> _HOW TO COMPLETE THIS TASK_
Among the entries beneath this sentence, how many lines include the word "agent"? Only the number is wanted.

___ RECORDS

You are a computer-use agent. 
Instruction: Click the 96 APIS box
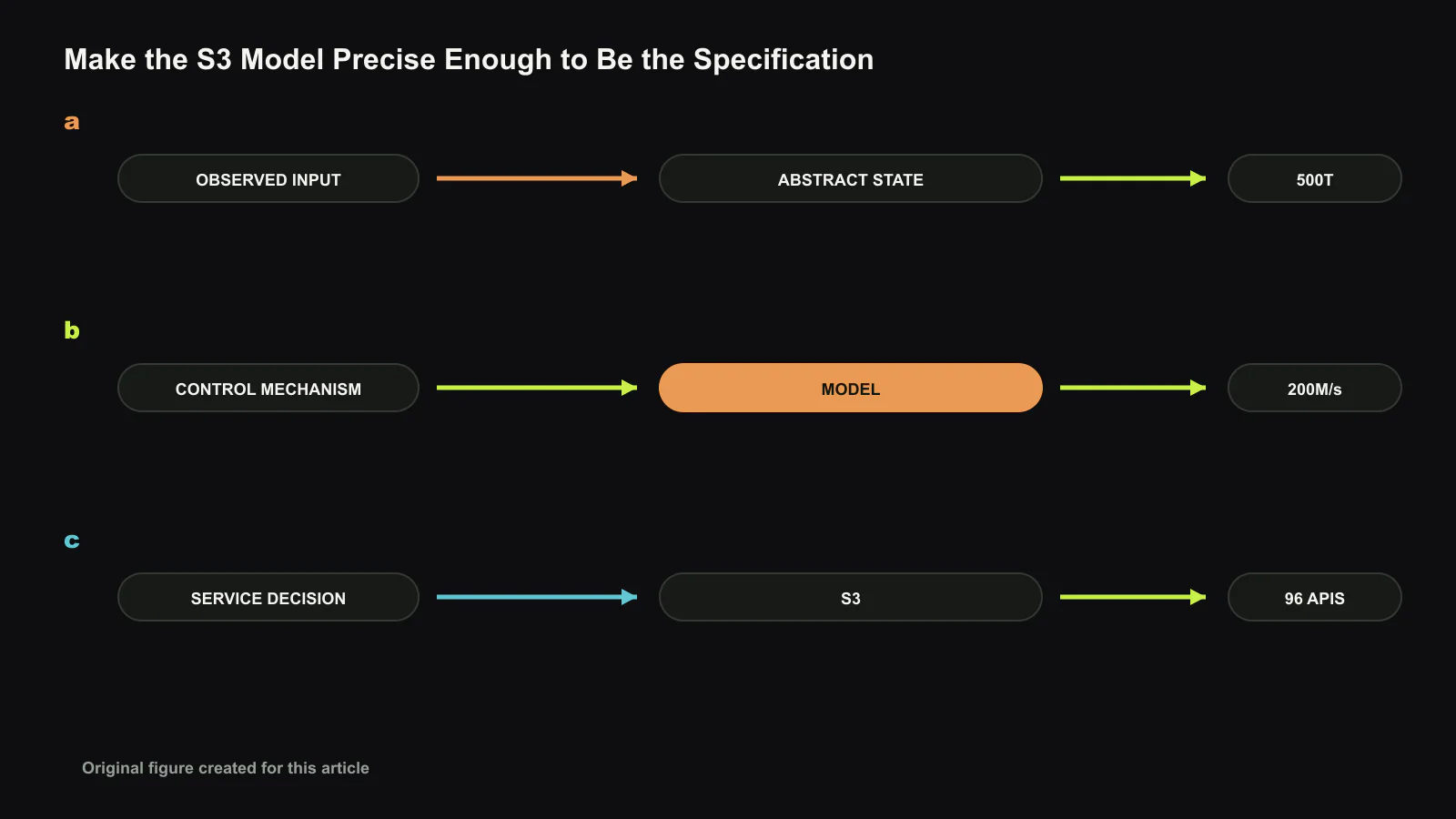tap(1315, 597)
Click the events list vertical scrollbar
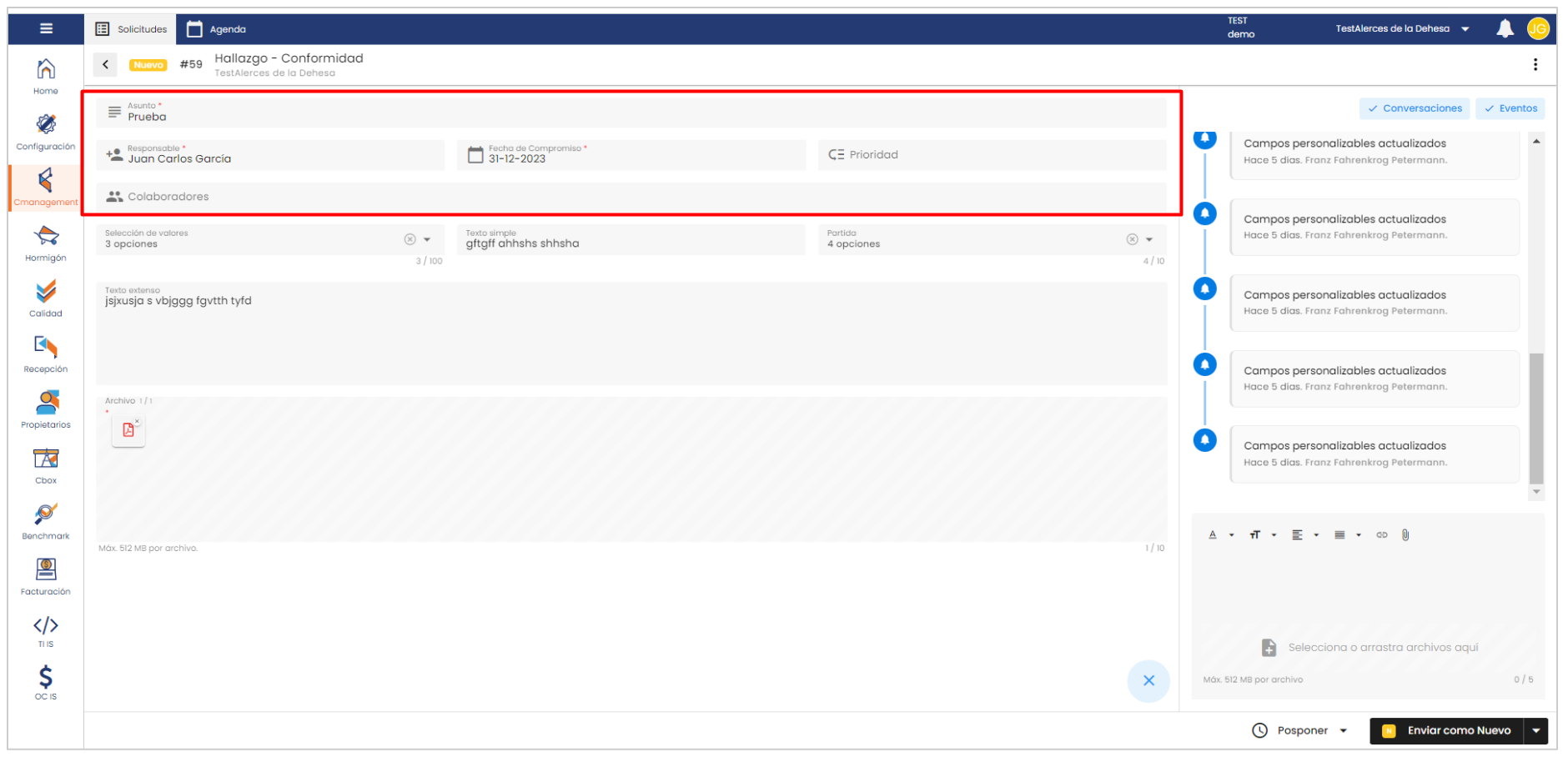The width and height of the screenshot is (1568, 757). [1536, 417]
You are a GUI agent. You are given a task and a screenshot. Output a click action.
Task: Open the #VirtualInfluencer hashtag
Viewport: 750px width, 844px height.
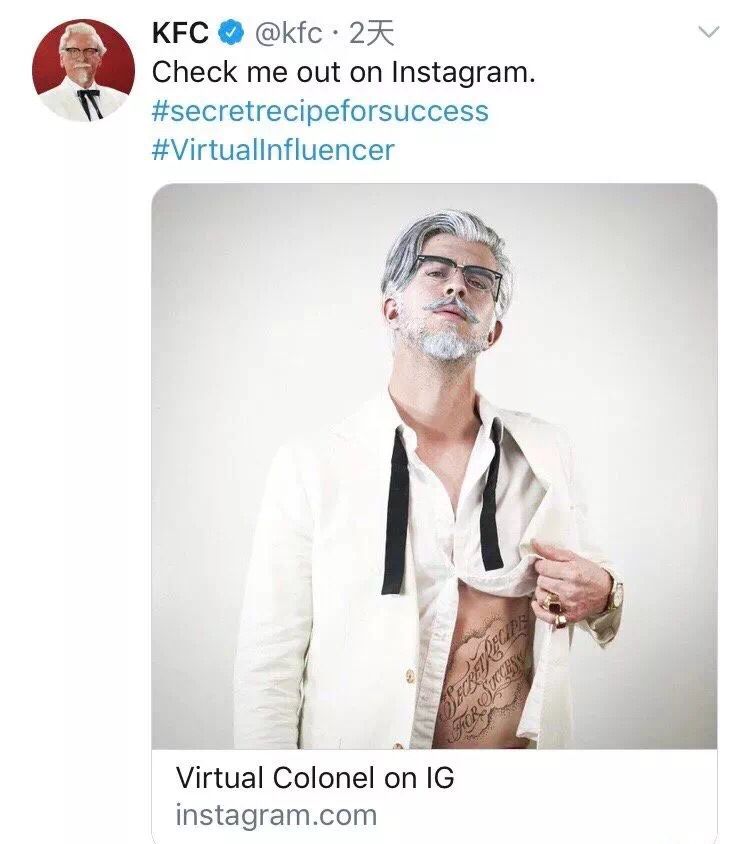[273, 150]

______

> _OUTPUT OF THE TASK_
2